#### Exercise:
In the entries below, the lines from the one with "The width and height of the screenshot is (800, 450)." through the one with "Task: Stay on the Orders tab" are to be copied exactly; both ends count.

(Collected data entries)
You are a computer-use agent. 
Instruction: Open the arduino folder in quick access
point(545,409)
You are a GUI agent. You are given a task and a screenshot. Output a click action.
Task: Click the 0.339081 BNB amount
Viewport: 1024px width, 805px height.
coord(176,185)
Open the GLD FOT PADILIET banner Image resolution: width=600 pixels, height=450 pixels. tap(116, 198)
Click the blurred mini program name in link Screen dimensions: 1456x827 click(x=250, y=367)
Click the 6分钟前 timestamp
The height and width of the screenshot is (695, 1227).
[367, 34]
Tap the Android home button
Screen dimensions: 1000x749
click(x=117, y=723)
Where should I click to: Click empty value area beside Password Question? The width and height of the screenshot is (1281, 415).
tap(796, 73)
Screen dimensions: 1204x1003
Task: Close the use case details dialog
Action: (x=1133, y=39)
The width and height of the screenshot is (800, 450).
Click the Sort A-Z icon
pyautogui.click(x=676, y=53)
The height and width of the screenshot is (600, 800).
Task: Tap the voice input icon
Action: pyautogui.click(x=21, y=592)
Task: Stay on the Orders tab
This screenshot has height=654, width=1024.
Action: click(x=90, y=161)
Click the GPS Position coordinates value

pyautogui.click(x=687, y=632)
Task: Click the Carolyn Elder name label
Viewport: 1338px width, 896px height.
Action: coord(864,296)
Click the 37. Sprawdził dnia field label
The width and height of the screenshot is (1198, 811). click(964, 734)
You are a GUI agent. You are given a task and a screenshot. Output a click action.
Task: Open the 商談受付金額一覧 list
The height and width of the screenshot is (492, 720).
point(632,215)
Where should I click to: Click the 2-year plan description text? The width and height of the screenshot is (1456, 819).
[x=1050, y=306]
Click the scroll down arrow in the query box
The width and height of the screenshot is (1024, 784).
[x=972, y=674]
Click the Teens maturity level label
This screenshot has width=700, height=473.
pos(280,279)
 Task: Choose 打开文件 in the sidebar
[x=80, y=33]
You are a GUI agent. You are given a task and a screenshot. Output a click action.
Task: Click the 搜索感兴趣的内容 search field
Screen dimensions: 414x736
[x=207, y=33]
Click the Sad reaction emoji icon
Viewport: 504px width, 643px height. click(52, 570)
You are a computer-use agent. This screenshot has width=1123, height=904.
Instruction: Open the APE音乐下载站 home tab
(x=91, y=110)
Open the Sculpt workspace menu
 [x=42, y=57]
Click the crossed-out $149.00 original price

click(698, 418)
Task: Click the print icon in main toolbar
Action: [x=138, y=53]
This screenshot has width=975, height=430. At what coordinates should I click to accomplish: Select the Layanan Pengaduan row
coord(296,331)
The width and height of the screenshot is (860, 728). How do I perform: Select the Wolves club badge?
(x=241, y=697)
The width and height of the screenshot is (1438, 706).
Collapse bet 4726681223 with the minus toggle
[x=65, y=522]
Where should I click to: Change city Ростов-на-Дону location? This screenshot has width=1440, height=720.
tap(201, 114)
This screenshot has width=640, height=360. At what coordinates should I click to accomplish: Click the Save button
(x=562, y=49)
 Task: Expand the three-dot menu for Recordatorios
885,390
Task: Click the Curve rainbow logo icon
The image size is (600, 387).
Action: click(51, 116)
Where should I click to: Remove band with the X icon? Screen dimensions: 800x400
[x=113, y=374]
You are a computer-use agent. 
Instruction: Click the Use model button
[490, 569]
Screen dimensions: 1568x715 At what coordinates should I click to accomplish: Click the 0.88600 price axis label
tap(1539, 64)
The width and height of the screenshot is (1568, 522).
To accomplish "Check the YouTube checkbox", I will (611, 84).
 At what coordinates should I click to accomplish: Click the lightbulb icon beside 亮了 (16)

#### Solution for this exercise:
The width and height of the screenshot is (800, 450).
Click the Sort A-Z icon
pyautogui.click(x=676, y=53)
The height and width of the screenshot is (600, 800).
Task: Tap the voice input icon
Action: pyautogui.click(x=21, y=592)
Task: Stay on the Orders tab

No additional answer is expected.